[Task directions] Every entry that follows is to be duplicated exactly.

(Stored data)

# # # #

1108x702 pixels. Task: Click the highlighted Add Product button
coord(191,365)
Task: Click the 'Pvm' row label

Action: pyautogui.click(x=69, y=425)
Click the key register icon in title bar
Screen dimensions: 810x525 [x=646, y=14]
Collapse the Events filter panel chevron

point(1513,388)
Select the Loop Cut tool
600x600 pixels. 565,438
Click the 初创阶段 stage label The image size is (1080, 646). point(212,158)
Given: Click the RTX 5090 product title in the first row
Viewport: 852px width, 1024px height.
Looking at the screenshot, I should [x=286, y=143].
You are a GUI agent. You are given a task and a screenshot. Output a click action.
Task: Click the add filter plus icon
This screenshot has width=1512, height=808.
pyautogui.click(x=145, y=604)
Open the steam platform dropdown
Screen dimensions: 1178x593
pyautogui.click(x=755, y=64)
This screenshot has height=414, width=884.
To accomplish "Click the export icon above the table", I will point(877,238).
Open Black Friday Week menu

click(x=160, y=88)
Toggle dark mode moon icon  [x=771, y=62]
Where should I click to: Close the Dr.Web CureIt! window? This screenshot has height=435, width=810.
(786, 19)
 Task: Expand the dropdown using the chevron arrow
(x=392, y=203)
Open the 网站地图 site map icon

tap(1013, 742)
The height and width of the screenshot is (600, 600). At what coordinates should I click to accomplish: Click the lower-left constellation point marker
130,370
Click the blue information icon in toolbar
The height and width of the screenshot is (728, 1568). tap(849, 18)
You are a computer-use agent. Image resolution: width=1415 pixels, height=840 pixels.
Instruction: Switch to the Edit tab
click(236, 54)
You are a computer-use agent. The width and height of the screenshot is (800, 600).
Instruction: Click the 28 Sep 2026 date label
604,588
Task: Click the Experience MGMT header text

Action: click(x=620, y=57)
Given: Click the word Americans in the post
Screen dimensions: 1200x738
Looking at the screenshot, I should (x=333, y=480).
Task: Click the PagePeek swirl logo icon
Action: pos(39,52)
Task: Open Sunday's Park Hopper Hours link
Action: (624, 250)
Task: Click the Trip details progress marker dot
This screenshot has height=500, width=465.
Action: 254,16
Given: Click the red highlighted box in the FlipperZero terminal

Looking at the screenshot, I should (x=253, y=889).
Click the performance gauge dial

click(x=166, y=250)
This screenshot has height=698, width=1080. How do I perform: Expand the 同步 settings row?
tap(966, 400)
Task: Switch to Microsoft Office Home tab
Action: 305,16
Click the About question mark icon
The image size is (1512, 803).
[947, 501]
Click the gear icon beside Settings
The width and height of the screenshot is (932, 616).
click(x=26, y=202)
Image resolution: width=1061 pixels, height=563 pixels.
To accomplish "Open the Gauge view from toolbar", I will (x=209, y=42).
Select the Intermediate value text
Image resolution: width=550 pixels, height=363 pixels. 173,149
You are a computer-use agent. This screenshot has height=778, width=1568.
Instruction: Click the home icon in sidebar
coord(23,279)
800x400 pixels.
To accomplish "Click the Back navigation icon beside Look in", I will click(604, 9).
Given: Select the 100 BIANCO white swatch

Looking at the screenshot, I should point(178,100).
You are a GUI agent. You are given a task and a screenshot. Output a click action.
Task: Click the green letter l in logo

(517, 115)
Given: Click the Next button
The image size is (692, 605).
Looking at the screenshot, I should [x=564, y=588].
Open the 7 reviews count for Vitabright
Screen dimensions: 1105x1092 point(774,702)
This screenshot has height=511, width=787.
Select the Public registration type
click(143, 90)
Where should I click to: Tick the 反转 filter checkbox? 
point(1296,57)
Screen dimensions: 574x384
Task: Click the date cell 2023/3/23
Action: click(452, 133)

# # # #

[Task result]
1108x702 pixels. Task: Click the highlighted Add Product button
coord(191,365)
Task: Click the 'Pvm' row label

Action: pyautogui.click(x=69, y=425)
Click the key register icon in title bar
Screen dimensions: 810x525 [x=646, y=14]
Collapse the Events filter panel chevron

point(1513,388)
Select the Loop Cut tool
600x600 pixels. 565,438
Click the 初创阶段 stage label The image size is (1080, 646). point(212,158)
Given: Click the RTX 5090 product title in the first row
Viewport: 852px width, 1024px height.
Looking at the screenshot, I should [x=286, y=143].
You are a GUI agent. You are given a task and a screenshot. Output a click action.
Task: Click the add filter plus icon
This screenshot has width=1512, height=808.
pyautogui.click(x=145, y=604)
Open the steam platform dropdown
Screen dimensions: 1178x593
pyautogui.click(x=755, y=64)
This screenshot has height=414, width=884.
To accomplish "Click the export icon above the table", I will point(877,238).
Open Black Friday Week menu

click(x=160, y=88)
Toggle dark mode moon icon  [x=771, y=62]
Where should I click to: Close the Dr.Web CureIt! window? This screenshot has height=435, width=810.
(786, 19)
 Task: Expand the dropdown using the chevron arrow
(x=392, y=203)
Open the 网站地图 site map icon

tap(1013, 742)
The height and width of the screenshot is (600, 600). At what coordinates should I click to accomplish: Click the lower-left constellation point marker
130,370
Click the blue information icon in toolbar
The height and width of the screenshot is (728, 1568). tap(849, 18)
You are a computer-use agent. Image resolution: width=1415 pixels, height=840 pixels.
Instruction: Switch to the Edit tab
click(236, 54)
You are a computer-use agent. The width and height of the screenshot is (800, 600).
Instruction: Click the 28 Sep 2026 date label
604,588
Task: Click the Experience MGMT header text

Action: click(x=620, y=57)
Given: Click the word Americans in the post
Screen dimensions: 1200x738
Looking at the screenshot, I should (x=333, y=480).
Task: Click the PagePeek swirl logo icon
Action: pos(39,52)
Task: Open Sunday's Park Hopper Hours link
Action: (624, 250)
Task: Click the Trip details progress marker dot
This screenshot has height=500, width=465.
Action: 254,16
Given: Click the red highlighted box in the FlipperZero terminal

Looking at the screenshot, I should (x=253, y=889).
Click the performance gauge dial

click(x=166, y=250)
This screenshot has height=698, width=1080. How do I perform: Expand the 同步 settings row?
tap(966, 400)
Task: Switch to Microsoft Office Home tab
Action: 305,16
Click the About question mark icon
The image size is (1512, 803).
[947, 501]
Click the gear icon beside Settings
The width and height of the screenshot is (932, 616).
click(x=26, y=202)
Image resolution: width=1061 pixels, height=563 pixels.
To accomplish "Open the Gauge view from toolbar", I will (x=209, y=42).
Select the Intermediate value text
Image resolution: width=550 pixels, height=363 pixels. 173,149
You are a computer-use agent. This screenshot has height=778, width=1568.
Instruction: Click the home icon in sidebar
coord(23,279)
800x400 pixels.
To accomplish "Click the Back navigation icon beside Look in", I will click(604, 9).
Given: Select the 100 BIANCO white swatch

Looking at the screenshot, I should point(178,100).
You are a GUI agent. You are given a task and a screenshot. Output a click action.
Task: Click the green letter l in logo

(517, 115)
Given: Click the Next button
The image size is (692, 605).
Looking at the screenshot, I should [x=564, y=588].
Open the 7 reviews count for Vitabright
Screen dimensions: 1105x1092 point(774,702)
This screenshot has height=511, width=787.
Select the Public registration type
click(143, 90)
Where should I click to: Tick the 反转 filter checkbox? 
point(1296,57)
Screen dimensions: 574x384
Task: Click the date cell 2023/3/23
Action: click(452, 133)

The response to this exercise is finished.